Foi autorizada a permanência da ex-primeira-dama Michelle Bolsonaro como acompanhante durante toda a internação, respeitando as normas internas do hospital. Outras visitas só poderão ocorrer mediante autorização judicial específica. A medida segue o padrão adotado em casos semelhantes e busca equilibrar o direito à assistência familiar com as exigências de segurança impostas pelo regime de custódia.

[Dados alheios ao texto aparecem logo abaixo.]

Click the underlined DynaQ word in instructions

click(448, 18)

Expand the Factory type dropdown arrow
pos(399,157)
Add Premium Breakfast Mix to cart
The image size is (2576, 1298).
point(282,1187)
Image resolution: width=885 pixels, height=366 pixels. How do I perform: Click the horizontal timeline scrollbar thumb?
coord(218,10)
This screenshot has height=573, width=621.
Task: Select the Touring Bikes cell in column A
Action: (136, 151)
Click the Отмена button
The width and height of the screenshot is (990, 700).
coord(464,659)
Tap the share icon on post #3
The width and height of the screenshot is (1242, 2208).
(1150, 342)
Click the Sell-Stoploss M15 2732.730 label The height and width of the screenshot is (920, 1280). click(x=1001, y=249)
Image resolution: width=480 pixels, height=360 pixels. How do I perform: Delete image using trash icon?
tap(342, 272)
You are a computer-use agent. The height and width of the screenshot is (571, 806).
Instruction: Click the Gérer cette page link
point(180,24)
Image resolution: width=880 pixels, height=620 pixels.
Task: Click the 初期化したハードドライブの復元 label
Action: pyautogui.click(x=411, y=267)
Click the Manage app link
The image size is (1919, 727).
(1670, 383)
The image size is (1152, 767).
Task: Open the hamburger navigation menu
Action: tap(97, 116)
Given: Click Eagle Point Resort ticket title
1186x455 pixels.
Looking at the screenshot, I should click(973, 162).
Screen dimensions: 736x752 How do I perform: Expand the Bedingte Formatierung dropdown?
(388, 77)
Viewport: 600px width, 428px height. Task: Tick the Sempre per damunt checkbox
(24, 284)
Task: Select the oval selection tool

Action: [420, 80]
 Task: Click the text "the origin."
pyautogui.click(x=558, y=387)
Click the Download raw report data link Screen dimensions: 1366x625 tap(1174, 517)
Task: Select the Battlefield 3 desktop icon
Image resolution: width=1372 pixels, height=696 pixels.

Histórico médico e evolução do quadro clínico

Exames realizados ao longo dos últimos meses apontaram a evolução do quadro de saúde do ex-presidente. Inicialmente, os médicos identificaram uma hérnia inguinal em apenas um dos lados da região abdominal. Com o passar do tempo e novos exames de imagem, ficou confirmado que a condição passou a afetar ambos os lados, caracterizando hérnia inguinal bilateral. Embora não se trate de uma emergência imediata, os peritos recomendaram que a cirurgia fosse realizada o quanto antes para reduzir riscos de complicações.

Laudo pericial embasou decisão judicial

A Polícia Federal, por meio de seu instituto de perícia, elaborou laudo técnico confirmando a necessidade do procedimento cirúrgico em caráter eletivo. O documento foi encaminhado ao STF e serviu como base para a decisão do ministro relator. Segundo os peritos, a piora do quadro clínico poderia estar associada ao aumento da pressão abdominal, agravado por episódios recorrentes de tosse e soluços relatados nos exames clínicos.

Contexto jurídico e cumprimento de pena

Jair Bolsonaro está preso desde o fim de novembro, após decisão judicial que determinou o cumprimento de pena relacionada a investigações sobre atos considerados antidemocráticos. A internação hospitalar não suspende a execução da pena, funcionando apenas como medida temporária para garantir atendimento médico adequado. Após a recuperação, o ex-presidente deverá retornar à Superintendência da Polícia Federal em Brasília, conforme estabelecido na autorização judicial.

Impacto político e repercussão nacional

A saída de Bolsonaro da prisão para realizar cirurgia teve ampla repercussão no cenário político e nas redes sociais. Aliados destacaram a importância do atendimento médico, enquanto críticos reforçaram que a medida não representa qualquer benefício jurídico além do direito à saúde. O episódio reacende debates sobre o tratamento dado a ex-chefes do Executivo em situações de custódia e sobre os limites entre garantias individuais e cumprimento rigoroso das decisões judiciais.

Expectativa para os próximos dias

A equipe médica deve divulgar novos boletins após a realização da cirurgia, esclarecendo o estado de saúde e a previsão de recuperação. Até lá, Bolsonaro permanece sob vigilância constante, em um dos períodos mais simbólicos do calendário, o Natal, marcado neste caso por um desdobramento que une saúde, Justiça e política em um mesmo episódio de grande interesse nacional.